As the New York State Department of Environmental Conservation works to finalize its Wildlife Action Plan Update, one group is calling for the DEC to consider reintroducing two formidable predators to the Adirondacks.
Photo Credit: Mountain Lion via photopin (license)
Eastern gray wolves and cougars were once two of the top carnivores in the Adirondacks, but neither species has had “a resident population” in the Park during the last 150 years, according to North Country Now.
Although the species are both considered to be extinct, there have been numerous sightings over the years. North Country Public Radio cited a Wildlife Conservation Study in the 2000s that “found there have been roughly 180 cougar encounters in New York State alone since the 1960s.” While not all of these sightings are reputable, the large number does suggest that some cougars may have made their way back home.

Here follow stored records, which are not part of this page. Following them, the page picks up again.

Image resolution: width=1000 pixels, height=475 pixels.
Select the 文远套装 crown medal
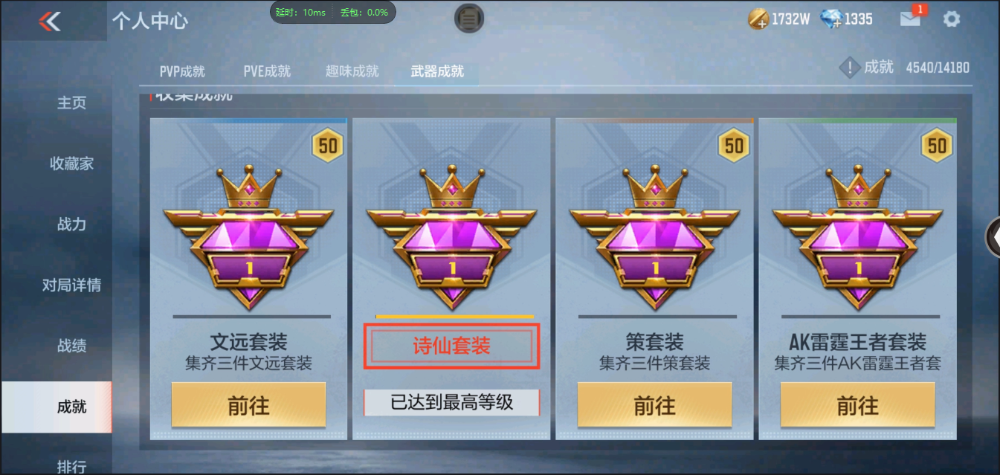pos(249,237)
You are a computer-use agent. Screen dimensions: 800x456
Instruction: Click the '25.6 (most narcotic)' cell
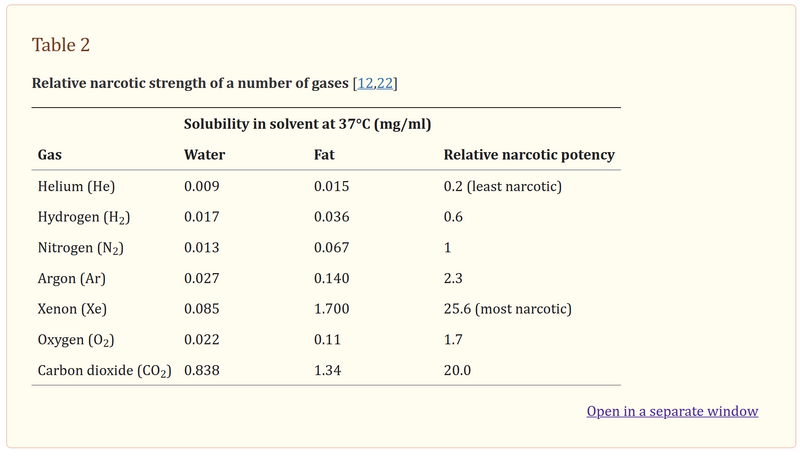(507, 309)
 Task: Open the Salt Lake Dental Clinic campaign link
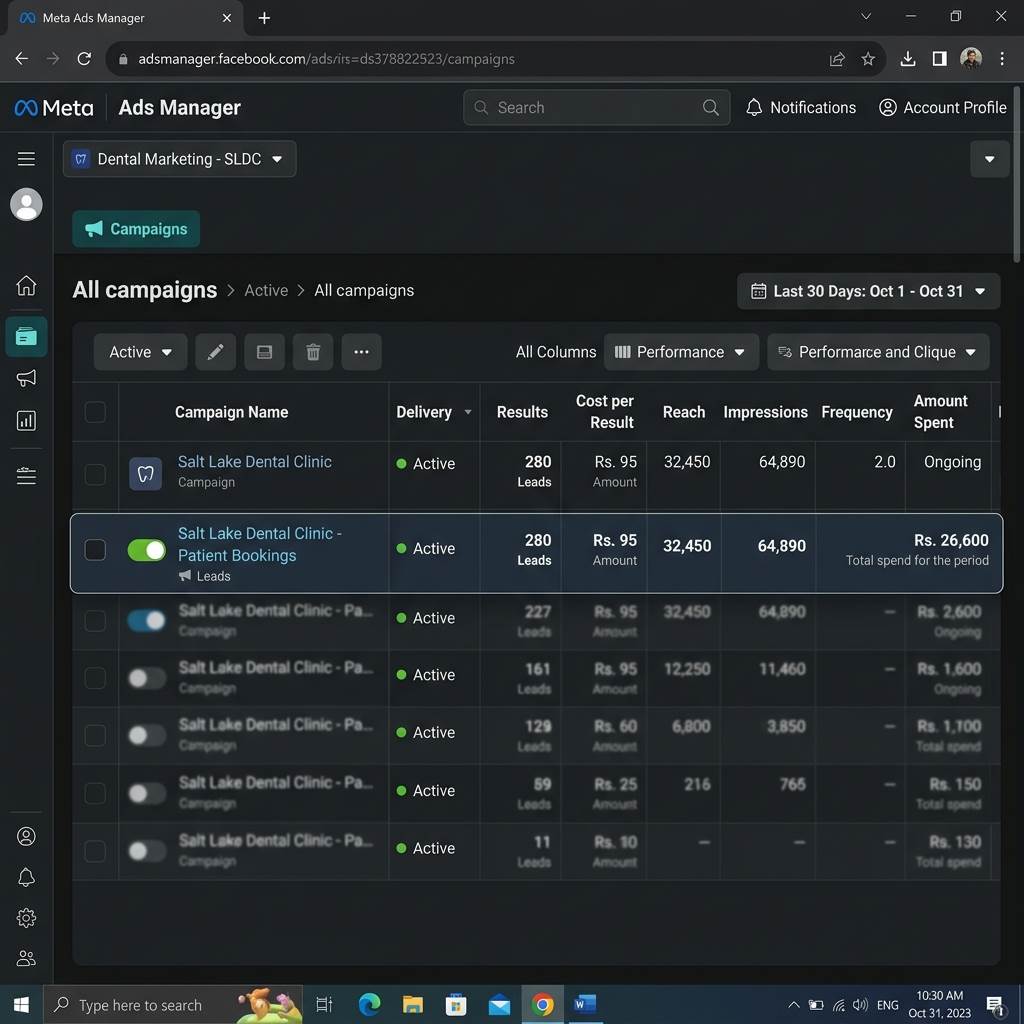coord(255,462)
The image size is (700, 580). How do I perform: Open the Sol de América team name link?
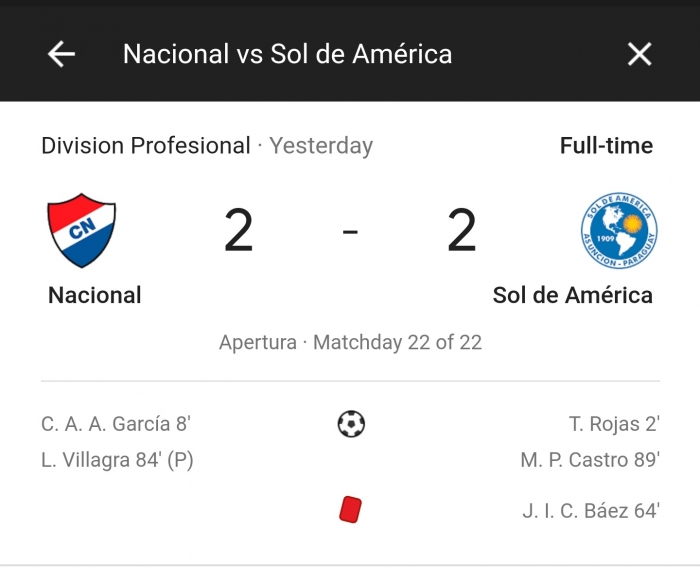click(572, 295)
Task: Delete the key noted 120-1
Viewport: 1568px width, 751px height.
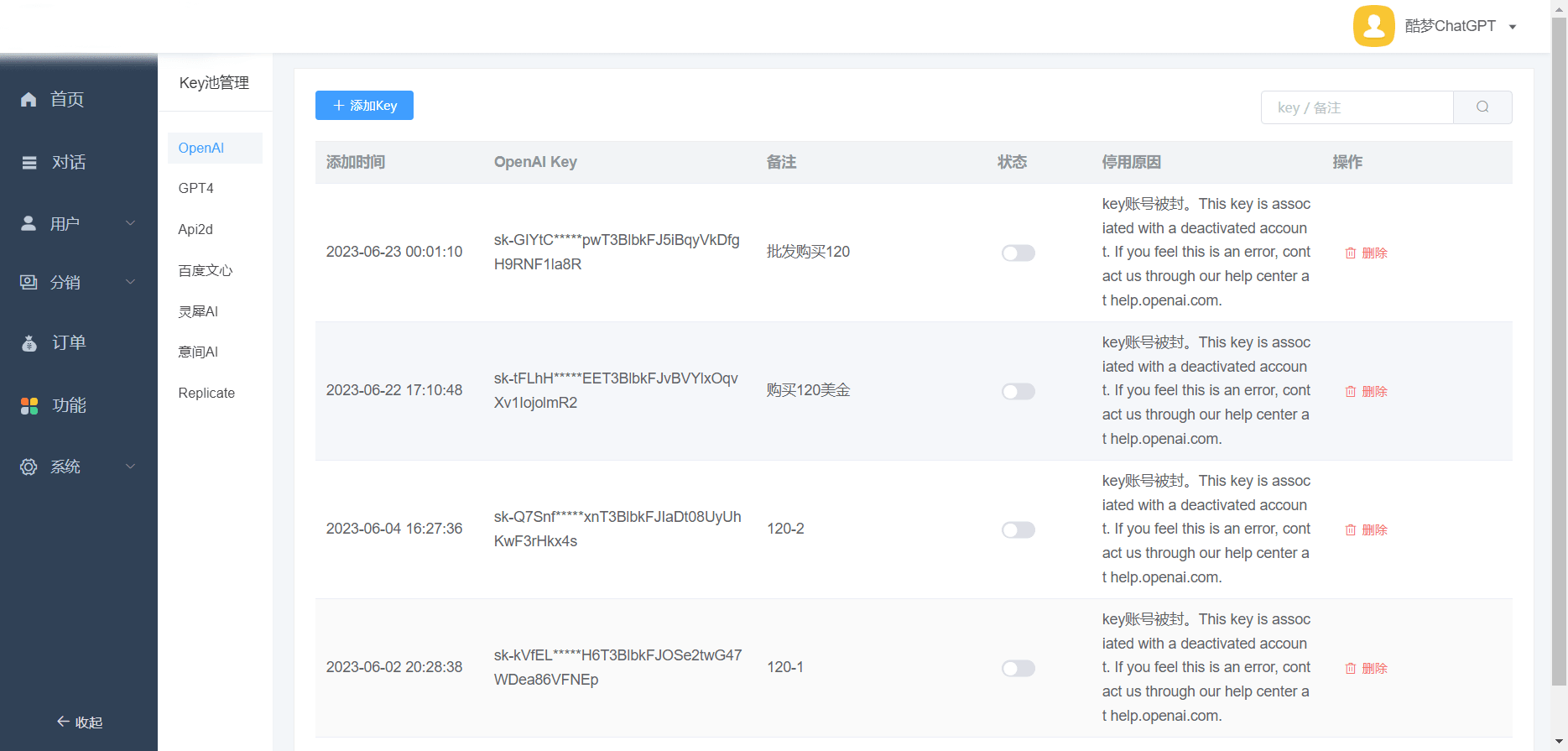Action: (1366, 668)
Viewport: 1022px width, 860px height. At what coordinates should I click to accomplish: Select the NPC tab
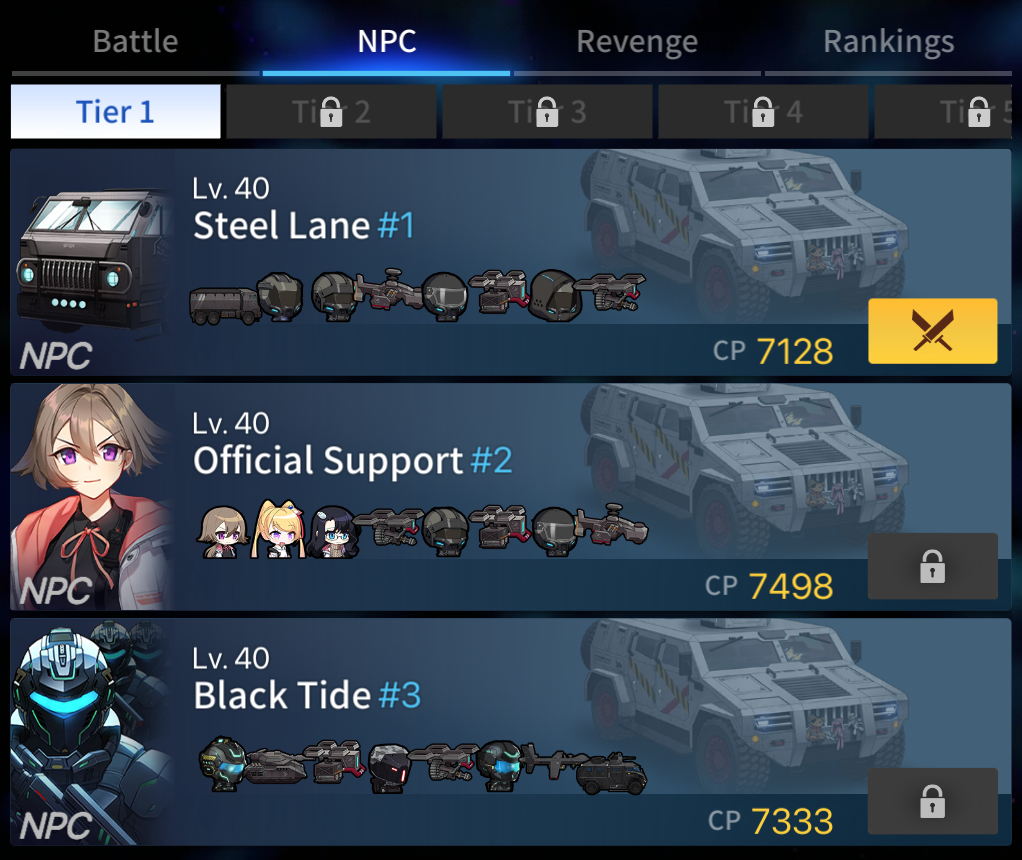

There was also a wolf killed north of Great Sacandaga Lake in 2001 that was determined by scientists to be wild. Although they couldn’t tell where it came from, it was a unique find, since the last wolf in the Adirondacks was reportedly killed in the late 1890s.
Since wolves and cougars were wiped out, coyotes have stepped in to fill the predator niche. Even so, there are many who believe that the food chain is not complete and the Adirondack ecosystem is not stable without these major carnivores.

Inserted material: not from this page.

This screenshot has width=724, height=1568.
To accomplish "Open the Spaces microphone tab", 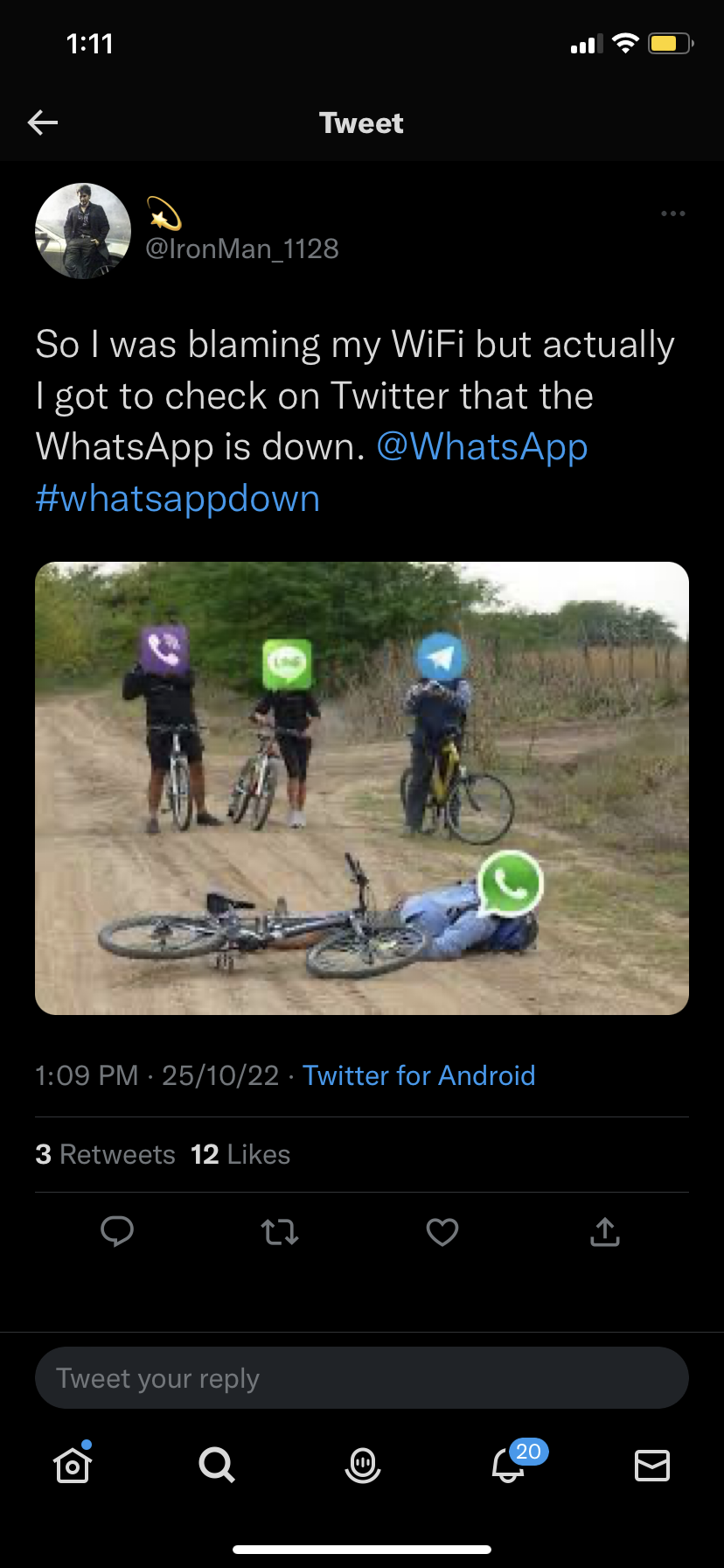I will tap(363, 1465).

Leading the charge to convince the DEC to consider reintroducing wolves and cougars is Protect the Adirondacks, a not-for-profit group dedicated to protecting every aspect of the Park.
Regarding the potential for these species to repopulate on their own, Executive Director Peter Bauer said in a statement, “We cannot rely on natural recolonization for cougars from the west. Aggressive hunting seasons are starting to reduce the overall populations and it’s unrealistic to think that enough males and females will reach the Adirondacks to establish a viable population. Wolves are also highly unlikely to recolonize a viable breeding population.”
Protect the Adirondacks is adamant that adding wolves and cougars the Wildlife Action Plan is the best first step to take toward restoring these native animals to the region. The document is now closed to public comments, but the plan has yet to be finalized.
What do you think about reintroducing wolves and cougars? Is it brilliant, crazy, or somewhere in between?